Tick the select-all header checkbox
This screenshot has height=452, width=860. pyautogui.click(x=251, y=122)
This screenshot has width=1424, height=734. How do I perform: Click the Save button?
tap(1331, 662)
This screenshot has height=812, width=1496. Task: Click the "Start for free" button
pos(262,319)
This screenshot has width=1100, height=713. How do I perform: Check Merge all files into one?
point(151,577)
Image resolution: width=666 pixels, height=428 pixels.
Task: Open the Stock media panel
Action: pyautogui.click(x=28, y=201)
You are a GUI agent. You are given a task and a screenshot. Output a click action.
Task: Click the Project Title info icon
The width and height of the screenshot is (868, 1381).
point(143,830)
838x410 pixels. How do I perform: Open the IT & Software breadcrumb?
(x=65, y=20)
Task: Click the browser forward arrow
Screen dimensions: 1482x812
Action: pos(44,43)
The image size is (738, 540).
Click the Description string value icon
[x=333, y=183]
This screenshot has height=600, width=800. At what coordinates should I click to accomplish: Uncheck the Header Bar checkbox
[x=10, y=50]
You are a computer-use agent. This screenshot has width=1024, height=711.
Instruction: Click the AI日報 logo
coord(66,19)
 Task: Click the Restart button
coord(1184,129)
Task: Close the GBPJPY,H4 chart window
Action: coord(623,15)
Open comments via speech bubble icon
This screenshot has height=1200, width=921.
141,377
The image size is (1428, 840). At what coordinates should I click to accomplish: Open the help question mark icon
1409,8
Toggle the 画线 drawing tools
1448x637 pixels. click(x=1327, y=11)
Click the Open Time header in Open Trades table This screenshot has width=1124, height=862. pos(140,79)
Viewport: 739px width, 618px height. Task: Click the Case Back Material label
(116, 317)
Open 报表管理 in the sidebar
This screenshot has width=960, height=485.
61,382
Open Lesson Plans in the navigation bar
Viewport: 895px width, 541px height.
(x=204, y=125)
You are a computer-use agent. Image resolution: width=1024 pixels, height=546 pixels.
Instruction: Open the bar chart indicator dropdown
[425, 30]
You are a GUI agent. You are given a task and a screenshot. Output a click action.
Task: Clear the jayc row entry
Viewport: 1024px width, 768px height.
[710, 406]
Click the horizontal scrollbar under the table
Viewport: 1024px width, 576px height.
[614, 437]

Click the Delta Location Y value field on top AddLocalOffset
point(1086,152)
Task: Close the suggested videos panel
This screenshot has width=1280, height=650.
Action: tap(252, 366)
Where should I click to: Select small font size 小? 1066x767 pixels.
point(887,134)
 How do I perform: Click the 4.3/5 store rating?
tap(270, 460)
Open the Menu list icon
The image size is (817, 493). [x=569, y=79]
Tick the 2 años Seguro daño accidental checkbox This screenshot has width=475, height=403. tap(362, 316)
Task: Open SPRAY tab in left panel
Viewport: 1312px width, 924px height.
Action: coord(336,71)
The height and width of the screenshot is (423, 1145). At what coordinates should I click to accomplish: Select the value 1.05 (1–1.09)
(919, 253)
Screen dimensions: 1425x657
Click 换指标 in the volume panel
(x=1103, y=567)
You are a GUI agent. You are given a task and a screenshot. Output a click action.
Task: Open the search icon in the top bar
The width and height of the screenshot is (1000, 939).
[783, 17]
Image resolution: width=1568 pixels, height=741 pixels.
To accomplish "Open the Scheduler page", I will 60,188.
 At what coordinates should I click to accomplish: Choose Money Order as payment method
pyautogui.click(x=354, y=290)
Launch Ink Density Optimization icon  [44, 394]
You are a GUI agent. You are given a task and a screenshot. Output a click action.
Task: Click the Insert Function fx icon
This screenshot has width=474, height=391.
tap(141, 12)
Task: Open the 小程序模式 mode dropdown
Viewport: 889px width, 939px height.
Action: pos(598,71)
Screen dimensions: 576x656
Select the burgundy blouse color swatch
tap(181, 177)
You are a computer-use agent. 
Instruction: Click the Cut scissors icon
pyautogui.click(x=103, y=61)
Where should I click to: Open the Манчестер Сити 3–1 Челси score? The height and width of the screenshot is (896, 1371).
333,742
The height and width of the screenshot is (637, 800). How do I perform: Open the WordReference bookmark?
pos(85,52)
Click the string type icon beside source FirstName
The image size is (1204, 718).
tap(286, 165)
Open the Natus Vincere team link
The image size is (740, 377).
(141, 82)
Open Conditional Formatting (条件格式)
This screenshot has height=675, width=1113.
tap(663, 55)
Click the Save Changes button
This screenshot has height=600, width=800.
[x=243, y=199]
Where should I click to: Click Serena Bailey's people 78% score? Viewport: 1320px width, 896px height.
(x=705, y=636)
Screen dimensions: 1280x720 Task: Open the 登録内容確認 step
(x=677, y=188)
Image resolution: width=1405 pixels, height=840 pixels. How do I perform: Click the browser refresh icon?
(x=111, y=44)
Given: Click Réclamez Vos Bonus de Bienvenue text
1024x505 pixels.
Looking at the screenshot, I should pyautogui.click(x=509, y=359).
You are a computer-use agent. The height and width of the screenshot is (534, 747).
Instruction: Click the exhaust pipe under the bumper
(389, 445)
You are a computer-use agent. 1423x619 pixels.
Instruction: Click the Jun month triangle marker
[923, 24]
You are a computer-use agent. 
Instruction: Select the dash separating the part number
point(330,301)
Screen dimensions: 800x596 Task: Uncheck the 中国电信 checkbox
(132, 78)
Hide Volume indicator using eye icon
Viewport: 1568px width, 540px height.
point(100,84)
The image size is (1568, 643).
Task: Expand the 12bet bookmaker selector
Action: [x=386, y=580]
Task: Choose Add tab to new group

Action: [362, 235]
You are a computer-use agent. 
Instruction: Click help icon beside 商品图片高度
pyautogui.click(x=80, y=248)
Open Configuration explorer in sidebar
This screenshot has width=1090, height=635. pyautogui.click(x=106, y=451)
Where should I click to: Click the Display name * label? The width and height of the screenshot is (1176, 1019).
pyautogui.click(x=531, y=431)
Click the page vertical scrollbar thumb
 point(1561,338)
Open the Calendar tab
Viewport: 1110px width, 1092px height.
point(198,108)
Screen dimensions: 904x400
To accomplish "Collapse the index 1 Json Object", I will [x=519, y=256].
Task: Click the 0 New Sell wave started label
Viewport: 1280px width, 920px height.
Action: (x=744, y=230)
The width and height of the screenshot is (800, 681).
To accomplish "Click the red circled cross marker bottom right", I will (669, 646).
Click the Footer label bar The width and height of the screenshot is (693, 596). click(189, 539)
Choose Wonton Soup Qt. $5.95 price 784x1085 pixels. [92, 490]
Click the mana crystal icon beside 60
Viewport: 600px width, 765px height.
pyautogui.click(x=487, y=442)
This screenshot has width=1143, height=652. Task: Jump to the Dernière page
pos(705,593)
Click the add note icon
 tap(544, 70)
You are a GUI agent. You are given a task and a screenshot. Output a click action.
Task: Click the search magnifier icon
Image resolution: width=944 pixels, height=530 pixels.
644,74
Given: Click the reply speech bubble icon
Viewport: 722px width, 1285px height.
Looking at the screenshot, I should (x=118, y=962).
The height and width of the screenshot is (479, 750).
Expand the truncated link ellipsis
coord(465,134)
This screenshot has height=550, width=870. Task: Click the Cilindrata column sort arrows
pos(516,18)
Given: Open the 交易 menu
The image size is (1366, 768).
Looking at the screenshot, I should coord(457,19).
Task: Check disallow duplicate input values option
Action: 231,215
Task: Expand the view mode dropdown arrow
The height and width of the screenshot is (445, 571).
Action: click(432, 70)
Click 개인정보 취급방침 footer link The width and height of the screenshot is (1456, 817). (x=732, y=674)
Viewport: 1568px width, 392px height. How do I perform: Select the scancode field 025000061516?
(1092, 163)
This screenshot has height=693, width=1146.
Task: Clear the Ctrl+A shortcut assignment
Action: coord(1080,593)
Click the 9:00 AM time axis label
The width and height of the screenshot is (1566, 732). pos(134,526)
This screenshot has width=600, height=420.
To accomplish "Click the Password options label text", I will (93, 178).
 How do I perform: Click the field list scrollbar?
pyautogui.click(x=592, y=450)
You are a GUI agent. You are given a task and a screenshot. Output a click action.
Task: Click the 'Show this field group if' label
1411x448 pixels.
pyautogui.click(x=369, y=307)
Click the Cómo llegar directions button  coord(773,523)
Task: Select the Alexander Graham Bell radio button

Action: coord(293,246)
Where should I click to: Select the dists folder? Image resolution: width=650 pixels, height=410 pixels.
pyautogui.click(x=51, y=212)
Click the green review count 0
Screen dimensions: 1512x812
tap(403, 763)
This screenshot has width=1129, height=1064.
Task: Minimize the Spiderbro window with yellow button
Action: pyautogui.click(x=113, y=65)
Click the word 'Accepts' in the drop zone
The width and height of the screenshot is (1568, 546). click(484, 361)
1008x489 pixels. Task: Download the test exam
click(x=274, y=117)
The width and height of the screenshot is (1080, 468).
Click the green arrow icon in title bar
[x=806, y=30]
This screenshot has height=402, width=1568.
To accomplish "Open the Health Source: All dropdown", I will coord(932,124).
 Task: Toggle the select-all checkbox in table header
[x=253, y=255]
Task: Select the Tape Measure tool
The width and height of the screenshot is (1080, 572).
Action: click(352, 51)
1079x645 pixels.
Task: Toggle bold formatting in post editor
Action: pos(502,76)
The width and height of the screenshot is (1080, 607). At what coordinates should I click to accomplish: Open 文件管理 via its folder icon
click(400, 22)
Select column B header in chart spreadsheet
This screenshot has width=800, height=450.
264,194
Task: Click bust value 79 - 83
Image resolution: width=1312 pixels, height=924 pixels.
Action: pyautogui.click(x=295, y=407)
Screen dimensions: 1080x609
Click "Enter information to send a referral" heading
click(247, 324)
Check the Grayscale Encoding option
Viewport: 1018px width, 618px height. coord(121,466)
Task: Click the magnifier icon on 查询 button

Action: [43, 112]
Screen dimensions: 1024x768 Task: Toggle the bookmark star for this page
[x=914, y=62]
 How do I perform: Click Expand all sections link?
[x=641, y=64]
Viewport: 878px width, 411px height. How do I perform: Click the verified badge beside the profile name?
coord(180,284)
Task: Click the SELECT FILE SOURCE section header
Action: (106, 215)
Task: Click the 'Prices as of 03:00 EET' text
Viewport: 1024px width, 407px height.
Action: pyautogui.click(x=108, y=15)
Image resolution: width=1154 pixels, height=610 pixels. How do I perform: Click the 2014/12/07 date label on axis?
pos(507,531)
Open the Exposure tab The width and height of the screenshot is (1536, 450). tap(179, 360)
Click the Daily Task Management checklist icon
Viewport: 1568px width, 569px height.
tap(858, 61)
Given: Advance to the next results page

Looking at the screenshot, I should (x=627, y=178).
+--
Task description: Your answer must be the lines above from the one containing "Viewport: 739px width, 618px" to the one containing "Task: Clear the jayc row entry", both included, restated word for word.

Solved problem:
Viewport: 739px width, 618px height. Task: Click the Case Back Material label
(116, 317)
Open 报表管理 in the sidebar
This screenshot has width=960, height=485.
61,382
Open Lesson Plans in the navigation bar
Viewport: 895px width, 541px height.
(x=204, y=125)
You are a computer-use agent. Image resolution: width=1024 pixels, height=546 pixels.
Instruction: Open the bar chart indicator dropdown
[425, 30]
You are a GUI agent. You are given a task and a screenshot. Output a click action.
Task: Clear the jayc row entry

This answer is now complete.